SUPPLIED INFORMATION Start Marker

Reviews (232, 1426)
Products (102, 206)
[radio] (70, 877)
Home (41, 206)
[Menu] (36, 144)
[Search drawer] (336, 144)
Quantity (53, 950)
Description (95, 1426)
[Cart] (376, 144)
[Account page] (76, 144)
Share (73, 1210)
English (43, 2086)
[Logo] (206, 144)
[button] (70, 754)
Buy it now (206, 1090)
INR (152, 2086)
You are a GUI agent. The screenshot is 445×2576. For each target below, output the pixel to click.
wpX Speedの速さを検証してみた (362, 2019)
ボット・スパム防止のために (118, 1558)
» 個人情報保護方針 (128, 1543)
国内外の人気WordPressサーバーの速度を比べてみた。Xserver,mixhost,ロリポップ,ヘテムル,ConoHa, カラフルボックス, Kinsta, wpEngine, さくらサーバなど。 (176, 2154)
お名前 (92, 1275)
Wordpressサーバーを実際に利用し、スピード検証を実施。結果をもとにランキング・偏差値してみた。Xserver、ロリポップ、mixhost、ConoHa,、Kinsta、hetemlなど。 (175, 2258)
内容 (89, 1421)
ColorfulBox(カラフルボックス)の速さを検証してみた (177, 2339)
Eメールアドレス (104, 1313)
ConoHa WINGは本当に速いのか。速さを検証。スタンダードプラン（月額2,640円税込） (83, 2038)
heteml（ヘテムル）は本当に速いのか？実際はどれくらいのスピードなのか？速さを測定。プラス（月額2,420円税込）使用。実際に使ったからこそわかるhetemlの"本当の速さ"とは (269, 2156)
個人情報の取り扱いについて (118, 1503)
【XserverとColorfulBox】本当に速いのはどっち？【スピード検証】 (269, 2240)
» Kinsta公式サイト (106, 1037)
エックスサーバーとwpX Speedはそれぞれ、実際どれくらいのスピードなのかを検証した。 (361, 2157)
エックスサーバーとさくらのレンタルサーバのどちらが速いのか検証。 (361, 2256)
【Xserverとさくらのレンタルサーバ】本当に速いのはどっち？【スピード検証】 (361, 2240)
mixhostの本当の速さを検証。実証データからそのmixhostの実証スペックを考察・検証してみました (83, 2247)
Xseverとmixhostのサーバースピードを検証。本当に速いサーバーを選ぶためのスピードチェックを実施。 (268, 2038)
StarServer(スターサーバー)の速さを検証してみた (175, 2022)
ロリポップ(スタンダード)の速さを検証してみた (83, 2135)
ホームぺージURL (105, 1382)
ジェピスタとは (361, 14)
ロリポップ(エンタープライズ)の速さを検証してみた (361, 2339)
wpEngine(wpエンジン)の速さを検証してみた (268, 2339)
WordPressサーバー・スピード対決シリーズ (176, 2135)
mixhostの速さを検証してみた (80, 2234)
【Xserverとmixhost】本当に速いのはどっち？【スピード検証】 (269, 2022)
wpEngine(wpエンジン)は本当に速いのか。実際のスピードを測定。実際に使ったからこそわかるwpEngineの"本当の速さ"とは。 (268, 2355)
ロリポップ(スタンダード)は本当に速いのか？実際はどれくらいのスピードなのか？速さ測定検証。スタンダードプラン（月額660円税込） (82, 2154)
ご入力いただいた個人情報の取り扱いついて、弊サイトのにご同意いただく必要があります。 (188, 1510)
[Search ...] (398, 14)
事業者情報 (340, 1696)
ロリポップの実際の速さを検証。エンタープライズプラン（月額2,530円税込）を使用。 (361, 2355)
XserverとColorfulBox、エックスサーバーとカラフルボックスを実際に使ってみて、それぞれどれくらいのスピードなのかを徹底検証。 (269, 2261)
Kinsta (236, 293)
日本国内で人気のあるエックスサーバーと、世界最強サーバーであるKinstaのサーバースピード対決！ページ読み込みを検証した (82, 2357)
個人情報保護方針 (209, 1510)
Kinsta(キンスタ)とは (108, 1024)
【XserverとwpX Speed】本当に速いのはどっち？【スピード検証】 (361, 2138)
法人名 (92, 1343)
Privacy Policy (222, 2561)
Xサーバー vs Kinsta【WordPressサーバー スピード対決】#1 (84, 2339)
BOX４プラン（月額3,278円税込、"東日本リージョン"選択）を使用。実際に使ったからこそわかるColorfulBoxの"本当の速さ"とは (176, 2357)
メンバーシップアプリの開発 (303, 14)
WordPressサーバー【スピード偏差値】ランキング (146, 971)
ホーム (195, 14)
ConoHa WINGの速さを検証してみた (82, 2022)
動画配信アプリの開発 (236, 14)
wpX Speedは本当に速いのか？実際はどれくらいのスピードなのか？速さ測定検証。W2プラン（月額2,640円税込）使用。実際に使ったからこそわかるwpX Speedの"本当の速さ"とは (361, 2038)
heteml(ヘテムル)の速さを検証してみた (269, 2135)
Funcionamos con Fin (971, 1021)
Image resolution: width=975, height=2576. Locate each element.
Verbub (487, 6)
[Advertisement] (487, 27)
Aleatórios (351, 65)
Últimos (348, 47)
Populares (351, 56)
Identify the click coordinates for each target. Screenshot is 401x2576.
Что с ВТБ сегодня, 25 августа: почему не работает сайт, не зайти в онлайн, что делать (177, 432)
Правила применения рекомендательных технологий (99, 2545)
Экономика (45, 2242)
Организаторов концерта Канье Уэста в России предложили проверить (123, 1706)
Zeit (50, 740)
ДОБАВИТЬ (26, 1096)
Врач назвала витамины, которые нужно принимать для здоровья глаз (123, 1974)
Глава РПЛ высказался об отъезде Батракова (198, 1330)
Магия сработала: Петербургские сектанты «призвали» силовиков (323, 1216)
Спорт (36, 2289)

SUPPLIED INFORMATION End Marker

- _WORK ITEM_
Copy out the line holding "メンバーシップアプリの開発 (303, 14)" along with all lines after it through the end of the entries, exactly and only these.

- _PROBLEM SOLUTION_
メンバーシップアプリの開発 (303, 14)
WordPressサーバー【スピード偏差値】ランキング (146, 971)
ホーム (195, 14)
ConoHa WINGの速さを検証してみた (82, 2022)
動画配信アプリの開発 (236, 14)
wpX Speedは本当に速いのか？実際はどれくらいのスピードなのか？速さ測定検証。W2プラン（月額2,640円税込）使用。実際に使ったからこそわかるwpX Speedの"本当の速さ"とは (361, 2038)
heteml(ヘテムル)の速さを検証してみた (269, 2135)
Funcionamos con Fin (971, 1021)
Image resolution: width=975, height=2576. Locate each element.
Verbub (487, 6)
[Advertisement] (487, 27)
Aleatórios (351, 65)
Últimos (348, 47)
Populares (351, 56)
Identify the click coordinates for each target. Screenshot is 401x2576.
Что с ВТБ сегодня, 25 августа: почему не работает сайт, не зайти в онлайн, что делать (177, 432)
Правила применения рекомендательных технологий (99, 2545)
Экономика (45, 2242)
Организаторов концерта Канье Уэста в России предложили проверить (123, 1706)
Zeit (50, 740)
ДОБАВИТЬ (26, 1096)
Врач назвала витамины, которые нужно принимать для здоровья глаз (123, 1974)
Глава РПЛ высказался об отъезде Батракова (198, 1330)
Магия сработала: Петербургские сектанты «призвали» силовиков (323, 1216)
Спорт (36, 2289)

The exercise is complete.